## To do:
Could each entry be returned exactly as it appears?

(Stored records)
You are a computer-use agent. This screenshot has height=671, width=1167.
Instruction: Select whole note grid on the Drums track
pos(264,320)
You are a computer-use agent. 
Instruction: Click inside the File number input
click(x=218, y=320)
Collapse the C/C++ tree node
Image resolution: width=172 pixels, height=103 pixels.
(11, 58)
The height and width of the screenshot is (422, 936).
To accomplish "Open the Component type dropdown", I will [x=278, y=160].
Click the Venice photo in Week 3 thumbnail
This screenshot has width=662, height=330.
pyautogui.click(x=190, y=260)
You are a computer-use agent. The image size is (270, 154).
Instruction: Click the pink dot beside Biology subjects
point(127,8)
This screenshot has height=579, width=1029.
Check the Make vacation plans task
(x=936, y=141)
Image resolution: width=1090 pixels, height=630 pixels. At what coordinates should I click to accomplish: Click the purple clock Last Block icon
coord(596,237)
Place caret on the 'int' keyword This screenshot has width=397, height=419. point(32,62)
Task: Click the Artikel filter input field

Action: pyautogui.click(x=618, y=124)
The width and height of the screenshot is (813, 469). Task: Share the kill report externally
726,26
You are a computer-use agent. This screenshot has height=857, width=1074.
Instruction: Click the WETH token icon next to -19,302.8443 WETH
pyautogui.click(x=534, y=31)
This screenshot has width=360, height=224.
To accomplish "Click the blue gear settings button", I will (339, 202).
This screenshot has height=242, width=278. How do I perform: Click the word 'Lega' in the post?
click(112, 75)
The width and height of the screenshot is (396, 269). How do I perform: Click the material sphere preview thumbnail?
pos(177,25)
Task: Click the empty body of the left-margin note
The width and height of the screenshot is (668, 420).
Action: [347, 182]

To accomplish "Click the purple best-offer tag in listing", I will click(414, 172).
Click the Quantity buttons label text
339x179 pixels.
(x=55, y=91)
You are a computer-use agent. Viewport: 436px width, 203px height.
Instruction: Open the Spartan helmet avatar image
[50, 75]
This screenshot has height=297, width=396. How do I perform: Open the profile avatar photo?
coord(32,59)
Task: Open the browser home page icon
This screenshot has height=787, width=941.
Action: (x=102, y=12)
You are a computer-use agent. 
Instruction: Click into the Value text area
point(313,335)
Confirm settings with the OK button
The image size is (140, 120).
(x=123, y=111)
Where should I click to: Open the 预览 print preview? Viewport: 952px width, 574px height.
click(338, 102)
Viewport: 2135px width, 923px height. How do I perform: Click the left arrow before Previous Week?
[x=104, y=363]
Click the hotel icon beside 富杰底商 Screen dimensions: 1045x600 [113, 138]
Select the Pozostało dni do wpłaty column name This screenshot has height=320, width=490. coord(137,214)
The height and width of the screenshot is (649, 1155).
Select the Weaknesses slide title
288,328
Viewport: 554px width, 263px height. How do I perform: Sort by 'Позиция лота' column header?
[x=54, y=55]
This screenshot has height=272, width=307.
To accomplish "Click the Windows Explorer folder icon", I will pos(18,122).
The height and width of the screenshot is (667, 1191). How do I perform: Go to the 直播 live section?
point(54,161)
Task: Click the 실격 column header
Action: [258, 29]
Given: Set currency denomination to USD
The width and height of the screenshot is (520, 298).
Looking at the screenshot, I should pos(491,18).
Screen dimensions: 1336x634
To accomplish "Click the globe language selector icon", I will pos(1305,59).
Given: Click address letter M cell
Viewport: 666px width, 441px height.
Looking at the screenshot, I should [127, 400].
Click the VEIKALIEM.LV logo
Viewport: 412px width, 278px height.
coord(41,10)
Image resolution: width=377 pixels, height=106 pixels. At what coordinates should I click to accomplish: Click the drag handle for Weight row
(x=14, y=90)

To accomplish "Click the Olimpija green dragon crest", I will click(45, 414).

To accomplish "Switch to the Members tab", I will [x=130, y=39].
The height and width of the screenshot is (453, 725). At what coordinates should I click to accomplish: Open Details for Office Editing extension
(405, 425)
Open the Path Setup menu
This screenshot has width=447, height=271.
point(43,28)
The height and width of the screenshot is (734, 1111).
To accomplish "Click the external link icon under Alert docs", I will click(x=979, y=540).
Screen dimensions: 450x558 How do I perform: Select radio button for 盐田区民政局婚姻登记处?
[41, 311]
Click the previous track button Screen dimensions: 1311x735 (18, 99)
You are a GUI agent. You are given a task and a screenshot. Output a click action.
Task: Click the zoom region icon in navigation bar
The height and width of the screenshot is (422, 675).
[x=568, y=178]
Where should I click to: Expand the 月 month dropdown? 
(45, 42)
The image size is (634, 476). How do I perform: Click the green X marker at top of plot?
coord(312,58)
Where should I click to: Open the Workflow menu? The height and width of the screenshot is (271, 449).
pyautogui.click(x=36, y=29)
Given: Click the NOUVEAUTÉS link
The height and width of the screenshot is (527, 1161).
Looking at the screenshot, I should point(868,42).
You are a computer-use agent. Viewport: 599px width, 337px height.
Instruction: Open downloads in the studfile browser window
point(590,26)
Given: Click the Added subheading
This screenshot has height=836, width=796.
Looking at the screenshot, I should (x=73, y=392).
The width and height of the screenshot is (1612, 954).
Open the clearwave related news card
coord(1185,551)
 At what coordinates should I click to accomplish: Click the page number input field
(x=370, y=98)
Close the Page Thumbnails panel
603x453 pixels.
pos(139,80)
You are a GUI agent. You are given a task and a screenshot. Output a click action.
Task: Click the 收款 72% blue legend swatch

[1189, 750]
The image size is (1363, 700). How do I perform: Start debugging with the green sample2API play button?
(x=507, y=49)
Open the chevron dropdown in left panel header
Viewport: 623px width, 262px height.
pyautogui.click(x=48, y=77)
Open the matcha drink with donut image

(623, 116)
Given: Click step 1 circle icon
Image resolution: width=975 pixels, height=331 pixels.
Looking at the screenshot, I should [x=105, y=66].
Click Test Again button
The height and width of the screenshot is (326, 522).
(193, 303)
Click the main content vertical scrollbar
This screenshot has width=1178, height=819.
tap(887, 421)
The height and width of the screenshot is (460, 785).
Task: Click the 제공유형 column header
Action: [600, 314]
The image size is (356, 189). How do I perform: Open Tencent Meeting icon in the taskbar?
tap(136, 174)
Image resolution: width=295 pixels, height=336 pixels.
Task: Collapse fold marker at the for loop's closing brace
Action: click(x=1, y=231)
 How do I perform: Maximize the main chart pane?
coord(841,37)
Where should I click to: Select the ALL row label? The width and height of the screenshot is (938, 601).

## Task output:
You are a computer-use agent. This screenshot has height=671, width=1167.
Instruction: Select whole note grid on the Drums track
pos(264,320)
You are a computer-use agent. 
Instruction: Click inside the File number input
click(x=218, y=320)
Collapse the C/C++ tree node
Image resolution: width=172 pixels, height=103 pixels.
(11, 58)
The height and width of the screenshot is (422, 936).
To accomplish "Open the Component type dropdown", I will [x=278, y=160].
Click the Venice photo in Week 3 thumbnail
This screenshot has width=662, height=330.
pyautogui.click(x=190, y=260)
You are a computer-use agent. The image size is (270, 154).
Instruction: Click the pink dot beside Biology subjects
point(127,8)
This screenshot has height=579, width=1029.
Check the Make vacation plans task
(x=936, y=141)
Image resolution: width=1090 pixels, height=630 pixels. At what coordinates should I click to accomplish: Click the purple clock Last Block icon
coord(596,237)
Place caret on the 'int' keyword This screenshot has width=397, height=419. point(32,62)
Task: Click the Artikel filter input field

Action: pyautogui.click(x=618, y=124)
The width and height of the screenshot is (813, 469). Task: Share the kill report externally
726,26
You are a computer-use agent. This screenshot has height=857, width=1074.
Instruction: Click the WETH token icon next to -19,302.8443 WETH
pyautogui.click(x=534, y=31)
This screenshot has width=360, height=224.
To accomplish "Click the blue gear settings button", I will (339, 202).
This screenshot has height=242, width=278. How do I perform: Click the word 'Lega' in the post?
click(112, 75)
The width and height of the screenshot is (396, 269). How do I perform: Click the material sphere preview thumbnail?
pos(177,25)
Task: Click the empty body of the left-margin note
The width and height of the screenshot is (668, 420).
Action: [347, 182]

To accomplish "Click the purple best-offer tag in listing", I will click(414, 172).
Click the Quantity buttons label text
339x179 pixels.
(x=55, y=91)
You are a computer-use agent. Viewport: 436px width, 203px height.
Instruction: Open the Spartan helmet avatar image
[50, 75]
This screenshot has height=297, width=396. How do I perform: Open the profile avatar photo?
coord(32,59)
Task: Open the browser home page icon
This screenshot has height=787, width=941.
Action: (x=102, y=12)
You are a computer-use agent. 
Instruction: Click into the Value text area
point(313,335)
Confirm settings with the OK button
The image size is (140, 120).
(x=123, y=111)
Where should I click to: Open the 预览 print preview? Viewport: 952px width, 574px height.
click(338, 102)
Viewport: 2135px width, 923px height. How do I perform: Click the left arrow before Previous Week?
[x=104, y=363]
Click the hotel icon beside 富杰底商 Screen dimensions: 1045x600 [113, 138]
Select the Pozostało dni do wpłaty column name This screenshot has height=320, width=490. coord(137,214)
The height and width of the screenshot is (649, 1155).
Select the Weaknesses slide title
288,328
Viewport: 554px width, 263px height. How do I perform: Sort by 'Позиция лота' column header?
[x=54, y=55]
This screenshot has height=272, width=307.
To accomplish "Click the Windows Explorer folder icon", I will pos(18,122).
The height and width of the screenshot is (667, 1191). How do I perform: Go to the 直播 live section?
point(54,161)
Task: Click the 실격 column header
Action: [258, 29]
Given: Set currency denomination to USD
The width and height of the screenshot is (520, 298).
Looking at the screenshot, I should pos(491,18).
Screen dimensions: 1336x634
To accomplish "Click the globe language selector icon", I will pos(1305,59).
Given: Click address letter M cell
Viewport: 666px width, 441px height.
Looking at the screenshot, I should [127, 400].
Click the VEIKALIEM.LV logo
Viewport: 412px width, 278px height.
coord(41,10)
Image resolution: width=377 pixels, height=106 pixels. At what coordinates should I click to accomplish: Click the drag handle for Weight row
(x=14, y=90)

To accomplish "Click the Olimpija green dragon crest", I will click(45, 414).

To accomplish "Switch to the Members tab", I will [x=130, y=39].
The height and width of the screenshot is (453, 725). At what coordinates should I click to accomplish: Open Details for Office Editing extension
(405, 425)
Open the Path Setup menu
This screenshot has width=447, height=271.
point(43,28)
The height and width of the screenshot is (734, 1111).
To accomplish "Click the external link icon under Alert docs", I will click(x=979, y=540).
Screen dimensions: 450x558 How do I perform: Select radio button for 盐田区民政局婚姻登记处?
[41, 311]
Click the previous track button Screen dimensions: 1311x735 (18, 99)
You are a GUI agent. You are given a task and a screenshot. Output a click action.
Task: Click the zoom region icon in navigation bar
The height and width of the screenshot is (422, 675).
[x=568, y=178]
Where should I click to: Expand the 月 month dropdown? 
(45, 42)
The image size is (634, 476). How do I perform: Click the green X marker at top of plot?
coord(312,58)
Where should I click to: Open the Workflow menu? The height and width of the screenshot is (271, 449).
pyautogui.click(x=36, y=29)
Given: Click the NOUVEAUTÉS link
The height and width of the screenshot is (527, 1161).
Looking at the screenshot, I should point(868,42).
You are a computer-use agent. Viewport: 599px width, 337px height.
Instruction: Open downloads in the studfile browser window
point(590,26)
Given: Click the Added subheading
This screenshot has height=836, width=796.
Looking at the screenshot, I should (x=73, y=392).
The width and height of the screenshot is (1612, 954).
Open the clearwave related news card
coord(1185,551)
 At what coordinates should I click to accomplish: Click the page number input field
(x=370, y=98)
Close the Page Thumbnails panel
603x453 pixels.
pos(139,80)
You are a GUI agent. You are given a task and a screenshot. Output a click action.
Task: Click the 收款 72% blue legend swatch

[1189, 750]
The image size is (1363, 700). How do I perform: Start debugging with the green sample2API play button?
(x=507, y=49)
Open the chevron dropdown in left panel header
Viewport: 623px width, 262px height.
pyautogui.click(x=48, y=77)
Open the matcha drink with donut image

(623, 116)
Given: Click step 1 circle icon
Image resolution: width=975 pixels, height=331 pixels.
Looking at the screenshot, I should [x=105, y=66].
Click Test Again button
The height and width of the screenshot is (326, 522).
(193, 303)
Click the main content vertical scrollbar
This screenshot has width=1178, height=819.
tap(887, 421)
The height and width of the screenshot is (460, 785).
Task: Click the 제공유형 column header
Action: [600, 314]
The image size is (356, 189). How do I perform: Open Tencent Meeting icon in the taskbar?
tap(136, 174)
Image resolution: width=295 pixels, height=336 pixels.
Task: Collapse fold marker at the for loop's closing brace
Action: click(x=1, y=231)
 How do I perform: Maximize the main chart pane?
coord(841,37)
Where should I click to: Select the ALL row label? The width and height of the screenshot is (938, 601).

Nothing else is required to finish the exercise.